» TASK INSTRUCTIONS:
(1) Print, word for word, everything in the Streamly introduction from "Streamly is a" down to "the streamly-examples repository.".
(2) According to the Streamly introduction, where can the working code for its examples be found?

— START TEXT PASSAGE —

Streamly

Learning Materials

Documentation: Quick | Tutorial | Reference (Hackage) | Reference (Latest) | Guides
Installing: Installing | Building for optimal performance
streamly-examples
Benchmarks: Streaming | Concurrency
Talks: Functional Conf 2019 Video | Functional Conf 2019 Slides

Idiomatic Haskell at the speed of C

Streamly is a Haskell library/framework providing basic building blocks or combinators to perform fundamental as well as advanced programming tasks with ease. The key features it provides are:

Speed of C
Safety of Haskell
Idiomatic functional programming
Powerful abstractions
Declarative concurrency

Let's go through some practical examples to see it working. You can find the working code of these examples in the streamly-examples repository.

— END TEXT PASSAGE —
— START ITEMS —

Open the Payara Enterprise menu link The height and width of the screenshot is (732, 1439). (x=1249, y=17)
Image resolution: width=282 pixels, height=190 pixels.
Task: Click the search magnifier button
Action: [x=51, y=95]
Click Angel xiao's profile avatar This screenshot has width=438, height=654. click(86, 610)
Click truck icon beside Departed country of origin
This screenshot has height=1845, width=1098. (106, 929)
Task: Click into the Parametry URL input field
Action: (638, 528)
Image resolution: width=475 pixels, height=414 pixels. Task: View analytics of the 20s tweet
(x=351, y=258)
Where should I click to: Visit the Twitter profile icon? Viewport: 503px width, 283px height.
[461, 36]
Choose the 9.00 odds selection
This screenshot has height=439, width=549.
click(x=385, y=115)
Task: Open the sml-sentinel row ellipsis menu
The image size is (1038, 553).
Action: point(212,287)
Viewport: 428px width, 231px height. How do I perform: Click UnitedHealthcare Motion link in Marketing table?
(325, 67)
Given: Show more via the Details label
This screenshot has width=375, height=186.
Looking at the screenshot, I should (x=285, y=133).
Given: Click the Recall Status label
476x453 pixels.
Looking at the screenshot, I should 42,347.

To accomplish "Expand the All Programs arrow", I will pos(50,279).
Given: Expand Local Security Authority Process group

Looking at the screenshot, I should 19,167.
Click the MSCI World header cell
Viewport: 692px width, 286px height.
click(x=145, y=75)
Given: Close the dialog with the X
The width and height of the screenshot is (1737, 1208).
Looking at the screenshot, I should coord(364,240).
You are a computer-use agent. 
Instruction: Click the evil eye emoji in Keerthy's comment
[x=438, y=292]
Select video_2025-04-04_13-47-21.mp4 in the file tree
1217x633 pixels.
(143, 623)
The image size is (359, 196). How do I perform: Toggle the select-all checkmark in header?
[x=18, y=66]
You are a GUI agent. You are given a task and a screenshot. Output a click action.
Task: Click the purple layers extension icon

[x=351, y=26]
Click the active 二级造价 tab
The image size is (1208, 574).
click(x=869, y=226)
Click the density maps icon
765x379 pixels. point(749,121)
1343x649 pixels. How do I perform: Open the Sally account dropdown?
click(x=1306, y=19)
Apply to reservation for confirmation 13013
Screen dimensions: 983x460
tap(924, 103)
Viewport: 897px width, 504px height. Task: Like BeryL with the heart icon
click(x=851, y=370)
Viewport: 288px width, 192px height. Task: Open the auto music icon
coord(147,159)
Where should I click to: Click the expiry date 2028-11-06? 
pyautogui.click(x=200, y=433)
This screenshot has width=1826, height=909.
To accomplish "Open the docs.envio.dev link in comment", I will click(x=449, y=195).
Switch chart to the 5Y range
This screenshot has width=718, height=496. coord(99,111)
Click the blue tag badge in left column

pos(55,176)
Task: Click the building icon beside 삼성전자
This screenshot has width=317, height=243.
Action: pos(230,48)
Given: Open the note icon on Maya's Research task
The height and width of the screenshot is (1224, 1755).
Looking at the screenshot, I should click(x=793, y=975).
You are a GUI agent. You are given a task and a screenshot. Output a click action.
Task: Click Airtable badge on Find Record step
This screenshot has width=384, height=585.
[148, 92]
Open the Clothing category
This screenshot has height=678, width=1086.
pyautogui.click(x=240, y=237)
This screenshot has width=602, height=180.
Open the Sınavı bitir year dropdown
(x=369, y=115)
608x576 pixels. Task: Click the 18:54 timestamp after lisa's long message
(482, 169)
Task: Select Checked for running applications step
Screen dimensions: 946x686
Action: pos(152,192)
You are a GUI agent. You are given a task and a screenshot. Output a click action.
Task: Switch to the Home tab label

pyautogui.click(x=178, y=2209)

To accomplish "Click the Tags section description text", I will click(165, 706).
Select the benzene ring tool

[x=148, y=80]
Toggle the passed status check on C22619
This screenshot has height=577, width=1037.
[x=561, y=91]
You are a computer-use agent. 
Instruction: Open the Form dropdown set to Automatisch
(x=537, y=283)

— END ITEMS —

» TASK-BY-TASK RESULTS:
(1)
Streamly is a Haskell library/framework providing basic building blocks or combinators to perform fundamental as well as advanced programming tasks with ease. The key features it provides are:

Speed of C
Safety of Haskell
Idiomatic functional programming
Powerful abstractions
Declarative concurrency

Let's go through some practical examples to see it working. You can find the working code of these examples in the streamly-examples repository.

(2) In the streamly-examples repository.